**Extracted text:**
The Illinois State Board of Education released the Illinois Report Card on Oct. 30. The annual report "shows how the state, and each school and district, are progressing on a wide range of educational goals," according to ISBE's website.

"The Report Card offers a complete picture of student and school performance in order to inform and empower families and communities as they support their local schools," ISBE explains.

To access the Illinois Interactive Report Card, a web-based version of the report card that "allows for users to view performance comparisons between school and districts, review trend data, and break data into subcategories," visit illinoisreportcard.com.

The annual report shows that students at Oak Park and River Forest High School continue to outperform the state average in both the English Language Arts and Mathematics portions of the SAT. 

In 2019, 35 percent and 31 percent of OPRF students who took the SAT met and exceeded state standards in ELA, respectively. Those numbers are roughly on par with 2018, when 32 percent met and 31 percent exceeded state standards in ELA. In 2017, 30 percent met and 36 percent exceeded state standards in ELA. 

In math, 34 percent of OPRF students met state standards on the SAT in 2019, while 25 percent exceeded them. In 2018 and 2017, the percentage of students meeting math standards was 31 percent and 37 percent, respectively. The percentage of students exceeding state standards in those years was 25 percent and 20 percent. 

In 2019, 26 percent and 11 percent of students across the state met and exceeded state standards in the ELA part of the SAT, respectively. In math, 26 percent and 9 percent of students in Illinois met and exceeded state standards, respectively. 

According to the Illinois State Board of Education, "Illinois has four summative designations: Exemplary School, Commendable School, Underperforming School, and Lowest-Performing School."

A Commendable school is a public school that is not among the 10 percent of public schools across the state granted Exemplary status. Exemplary schools do not have any underperforming student groups. This year, as with last year, OPRF was designated Commendable. 

In a statement released Oct. 30, District 200 Supt. Joylynn Pruitt-Adams said that "while we are happy to be in the Commendable category, we have higher expectations for ourselves."

**Short task 1:**
Answer these questions using the article on the Illinois Report Card.
(a) On what date did the Illinois State Board of Education release the Illinois Report Card?
(b) What percentage of OPRF students met state standards in math on the SAT in 2019?
(c) What designation did OPRF receive this year?
**Short task 2:** Reproduce word for word the part of the article on the Illinois Report Card that opens with the words containing "In 2019, 35" and closes with "state standards, respectively.".
The items placed after the article on the Illinois Report Card are separate material, unrelated to it.

**Recorded information:**

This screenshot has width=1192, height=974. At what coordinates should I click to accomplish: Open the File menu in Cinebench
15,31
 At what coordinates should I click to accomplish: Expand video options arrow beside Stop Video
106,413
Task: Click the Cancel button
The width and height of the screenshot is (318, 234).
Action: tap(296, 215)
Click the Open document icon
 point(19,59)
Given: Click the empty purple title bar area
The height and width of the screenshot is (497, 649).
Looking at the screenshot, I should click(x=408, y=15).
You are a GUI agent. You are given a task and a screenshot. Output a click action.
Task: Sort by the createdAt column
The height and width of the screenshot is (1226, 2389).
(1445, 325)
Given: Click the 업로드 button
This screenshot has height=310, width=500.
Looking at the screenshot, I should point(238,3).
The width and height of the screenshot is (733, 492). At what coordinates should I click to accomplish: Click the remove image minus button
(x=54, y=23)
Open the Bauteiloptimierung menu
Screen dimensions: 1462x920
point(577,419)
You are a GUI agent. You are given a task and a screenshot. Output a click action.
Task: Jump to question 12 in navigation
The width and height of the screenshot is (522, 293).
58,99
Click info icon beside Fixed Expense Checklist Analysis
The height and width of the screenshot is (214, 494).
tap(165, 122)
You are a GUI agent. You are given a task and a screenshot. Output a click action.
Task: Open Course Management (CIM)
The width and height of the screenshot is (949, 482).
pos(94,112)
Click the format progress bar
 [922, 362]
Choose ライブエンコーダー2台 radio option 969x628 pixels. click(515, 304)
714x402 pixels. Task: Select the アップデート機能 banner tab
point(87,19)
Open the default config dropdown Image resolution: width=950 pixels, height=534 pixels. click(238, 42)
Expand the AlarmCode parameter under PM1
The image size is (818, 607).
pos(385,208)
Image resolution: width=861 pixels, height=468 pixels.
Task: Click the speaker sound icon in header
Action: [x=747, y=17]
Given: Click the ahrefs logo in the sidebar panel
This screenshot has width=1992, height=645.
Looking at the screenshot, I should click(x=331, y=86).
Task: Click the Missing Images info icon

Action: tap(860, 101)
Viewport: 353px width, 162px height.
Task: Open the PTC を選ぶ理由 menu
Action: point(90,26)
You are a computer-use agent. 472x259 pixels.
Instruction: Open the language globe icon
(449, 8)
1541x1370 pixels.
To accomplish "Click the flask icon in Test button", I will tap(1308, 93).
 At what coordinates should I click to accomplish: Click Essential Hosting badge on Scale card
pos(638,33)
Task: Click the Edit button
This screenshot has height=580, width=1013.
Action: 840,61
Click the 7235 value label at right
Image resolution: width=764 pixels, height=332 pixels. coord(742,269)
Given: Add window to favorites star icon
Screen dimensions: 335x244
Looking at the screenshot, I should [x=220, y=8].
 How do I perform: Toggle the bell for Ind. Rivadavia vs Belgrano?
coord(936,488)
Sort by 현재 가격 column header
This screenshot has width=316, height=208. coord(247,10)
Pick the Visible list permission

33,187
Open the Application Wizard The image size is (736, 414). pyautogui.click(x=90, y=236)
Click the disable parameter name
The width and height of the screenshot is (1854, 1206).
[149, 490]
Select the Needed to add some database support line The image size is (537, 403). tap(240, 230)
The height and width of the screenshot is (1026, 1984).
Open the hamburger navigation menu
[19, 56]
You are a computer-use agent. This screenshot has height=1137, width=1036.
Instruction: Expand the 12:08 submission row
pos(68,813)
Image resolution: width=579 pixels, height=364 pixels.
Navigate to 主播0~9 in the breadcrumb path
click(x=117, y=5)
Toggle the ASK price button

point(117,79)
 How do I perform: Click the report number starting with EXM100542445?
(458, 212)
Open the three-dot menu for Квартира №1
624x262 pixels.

**Full output 1:**
(a) Oct. 30
(b) 34 percent
(c) Commendable

**Full output 2:**
In 2019, 35 percent and 31 percent of OPRF students who took the SAT met and exceeded state standards in ELA, respectively. Those numbers are roughly on par with 2018, when 32 percent met and 31 percent exceeded state standards in ELA. In 2017, 30 percent met and 36 percent exceeded state standards in ELA. 

In math, 34 percent of OPRF students met state standards on the SAT in 2019, while 25 percent exceeded them. In 2018 and 2017, the percentage of students meeting math standards was 31 percent and 37 percent, respectively. The percentage of students exceeding state standards in those years was 25 percent and 20 percent. 

In 2019, 26 percent and 11 percent of students across the state met and exceeded state standards in the ELA part of the SAT, respectively. In math, 26 percent and 9 percent of students in Illinois met and exceeded state standards, respectively.